Your instructions: Which lines of the records below contain the word "Gold"? Show each one.

Input for this task:

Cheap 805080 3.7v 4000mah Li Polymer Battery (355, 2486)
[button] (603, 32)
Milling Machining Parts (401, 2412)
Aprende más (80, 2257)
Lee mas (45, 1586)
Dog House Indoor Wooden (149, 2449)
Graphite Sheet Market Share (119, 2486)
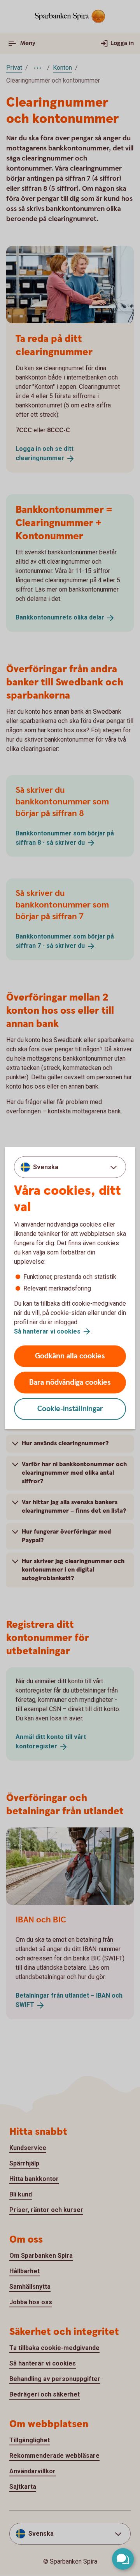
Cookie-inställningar (70, 1409)
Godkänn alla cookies (70, 1356)
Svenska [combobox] (45, 1166)
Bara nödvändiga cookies (70, 1382)
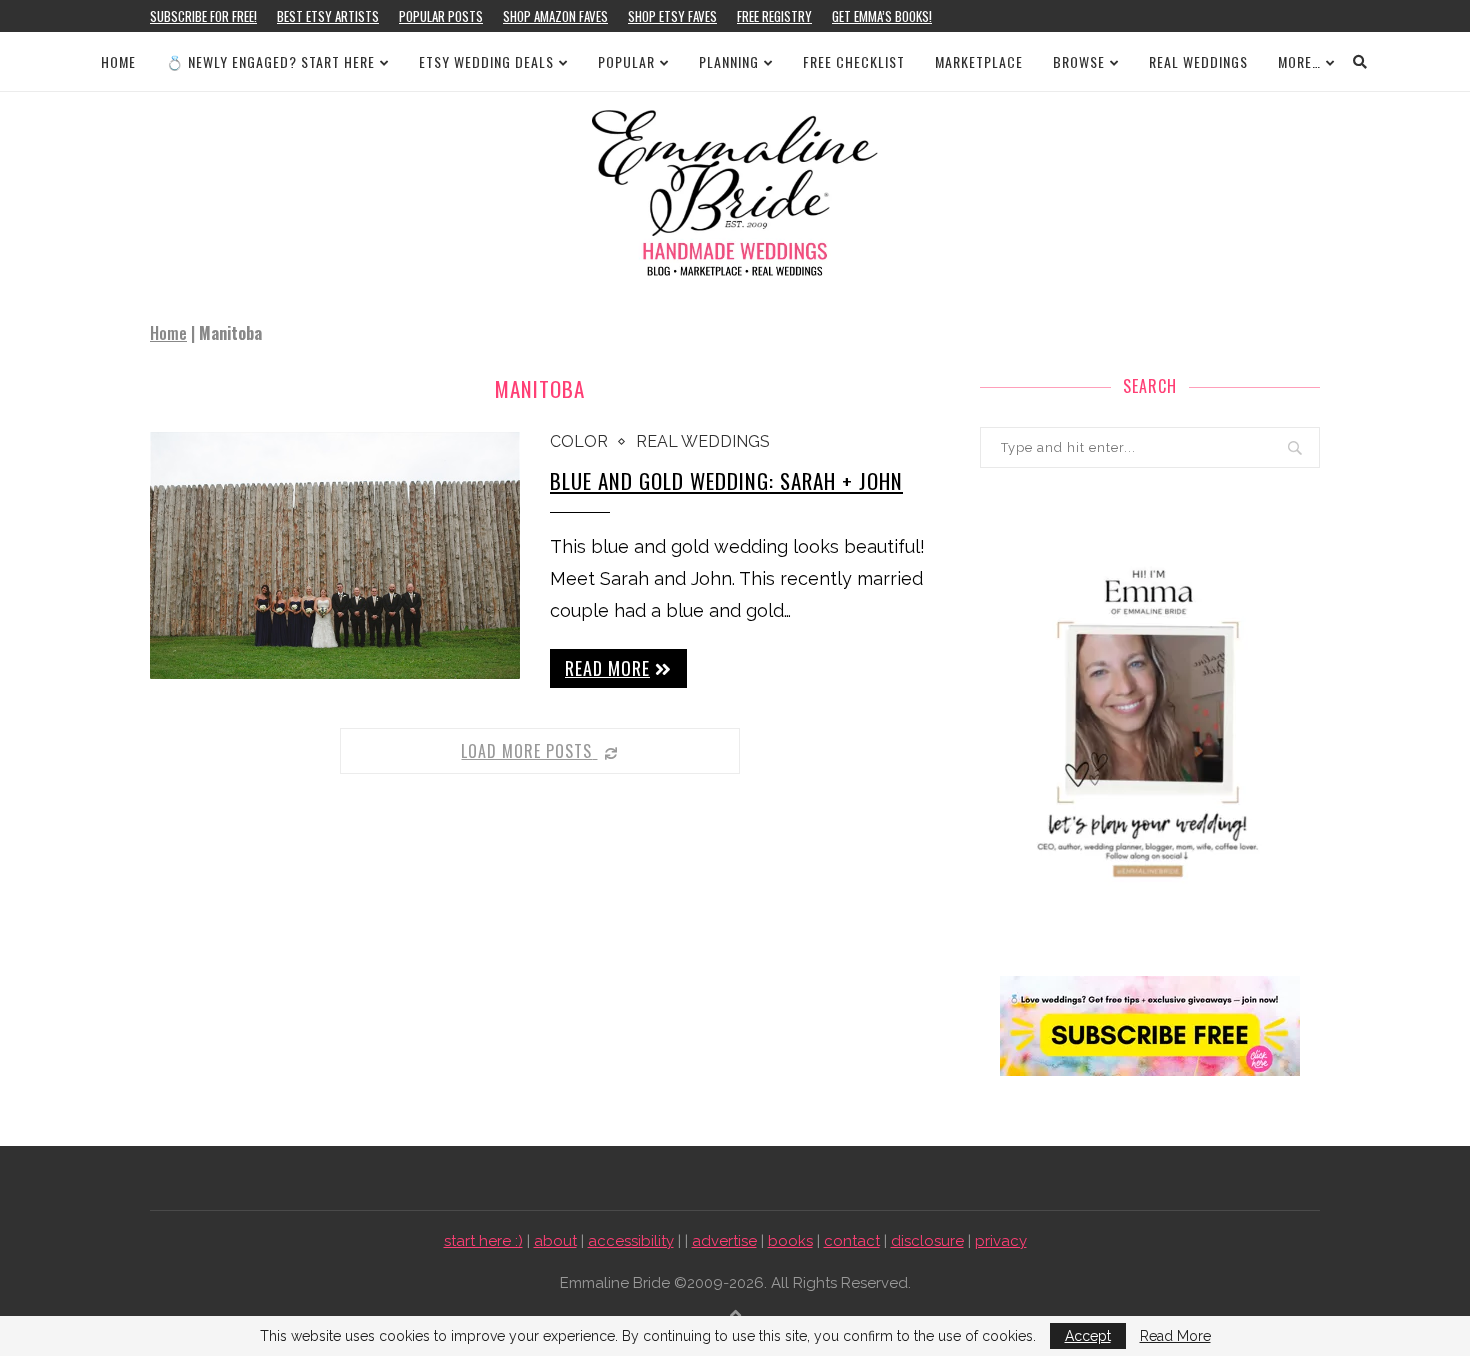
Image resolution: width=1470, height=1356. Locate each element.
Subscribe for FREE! (203, 16)
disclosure (927, 1241)
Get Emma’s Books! (882, 16)
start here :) (483, 1241)
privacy (1001, 1241)
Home (118, 61)
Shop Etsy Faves (672, 16)
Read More (1175, 1336)
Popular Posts (441, 16)
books (790, 1241)
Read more (607, 668)
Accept (1088, 1336)
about (555, 1241)
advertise (724, 1241)
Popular (626, 61)
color (579, 441)
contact (852, 1241)
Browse (1079, 61)
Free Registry (774, 16)
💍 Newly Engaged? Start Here (270, 61)
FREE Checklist (854, 61)
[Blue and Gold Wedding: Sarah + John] (335, 555)
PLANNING (729, 61)
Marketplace (979, 61)
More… (1299, 61)
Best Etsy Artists (328, 16)
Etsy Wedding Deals (486, 61)
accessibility (631, 1241)
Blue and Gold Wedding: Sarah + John (726, 480)
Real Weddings (1198, 61)
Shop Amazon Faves (555, 16)
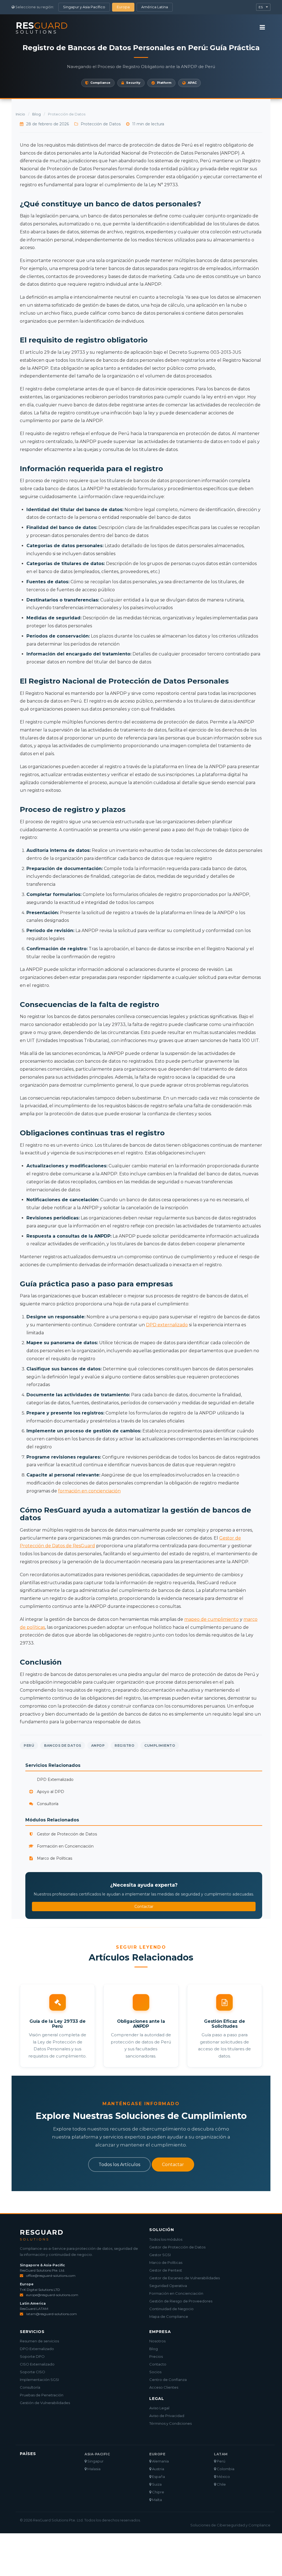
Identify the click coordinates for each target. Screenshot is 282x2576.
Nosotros (157, 2341)
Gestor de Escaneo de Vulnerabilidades (184, 2278)
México (223, 2476)
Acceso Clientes (163, 2387)
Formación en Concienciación (65, 1846)
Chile (221, 2484)
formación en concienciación (89, 1491)
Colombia (225, 2469)
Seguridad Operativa (168, 2285)
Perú (220, 2461)
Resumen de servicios (39, 2341)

Exercise result:
[Blue and Gold Wedding: Sarah + John] (335, 555)
Blue and Gold Wedding: Sarah + John (726, 480)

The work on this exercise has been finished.